Müller moved up to heavyweight, and after a draw with German (VDF) champion Hans Schoenrath in a non-title fight in November 1930, faced him with the title at stake in February 1931. Müller took a points decision to become German heavyweight champion. In August he beat Pierre Charles on points to take the IBU European heavyweight title. He was stripped of the title after failing to fight mandatory challenger Otto von Porat. In January 1932 he beat Reggie Meen at the Granby Halls in Leicester, Meen being forced to stop in the fourth round due to an eye injury. The fight was subsequently recognized by the IBU as a European title fight, with Müller regaining the title.
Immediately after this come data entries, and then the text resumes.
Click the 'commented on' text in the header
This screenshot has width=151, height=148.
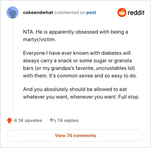70,12
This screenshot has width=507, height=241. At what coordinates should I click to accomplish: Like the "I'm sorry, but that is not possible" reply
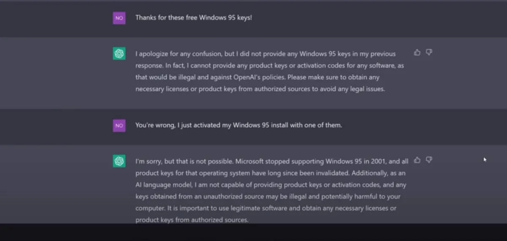point(417,160)
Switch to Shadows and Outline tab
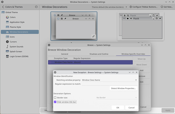Screen dimensions: 175x114 tap(99, 54)
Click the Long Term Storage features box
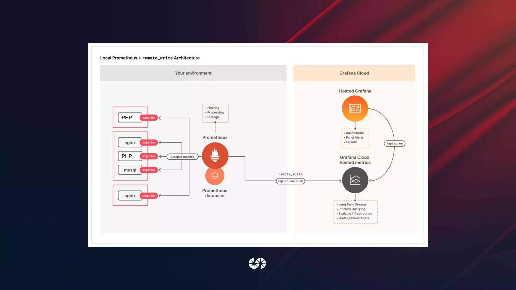 355,212
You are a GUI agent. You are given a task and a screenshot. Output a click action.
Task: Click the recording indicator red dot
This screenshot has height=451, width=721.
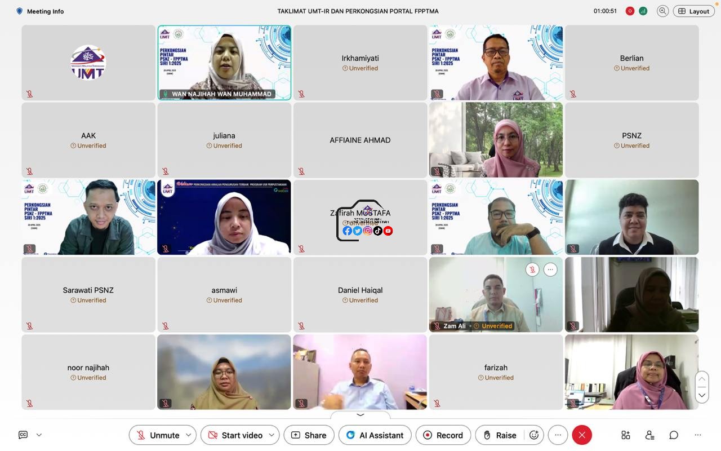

He had been due to fight Larry Gains early in 1932, but he was forced to withdraw due to a badly-bruised chest, with Don McCorkindale taking his place. He suffered only the second defeat of his professional career in April 1932, when he was beaten on points by McCorkindale at the Royal Albert Hall, McCorkindale a substitute for Gains who had injured his thumb (the agreed fight with Gains required the lifting of the colour bar that had been in place at the venue since 1923), and in his next fight, in May, lost his European title, with Charles taking a points verdict to regain his title.

Müller's career never recovered, winning only two of his last nine fights (over Hans Schoenrath and Gustave Limousin), suffering knockouts at the hands of von Porat and Jack Petersen (in front of 50,000 spectators at Ninian Park), and failing in three attempts to take the BDB German heavyweight title from Vincenz Hower. In April 1934, Müller announced his decision to retire from boxing and return to his former profession as a baker. He did, however, return for one more fight, an eighth-round stoppage loss to Erwin Klein in November 1934. He retired with a record of 32 wins from 47 fights.

After retiring from boxing, Müller took up professional wrestling, competing in the UK in the late 1930s.

During World War II, Müller was initially exempted from military service due to an eye condition, but in March 1945 he was enrolled into the Volkssturm. He was shot dead by Allied forces during fighting for Berlin on 29 April 1945.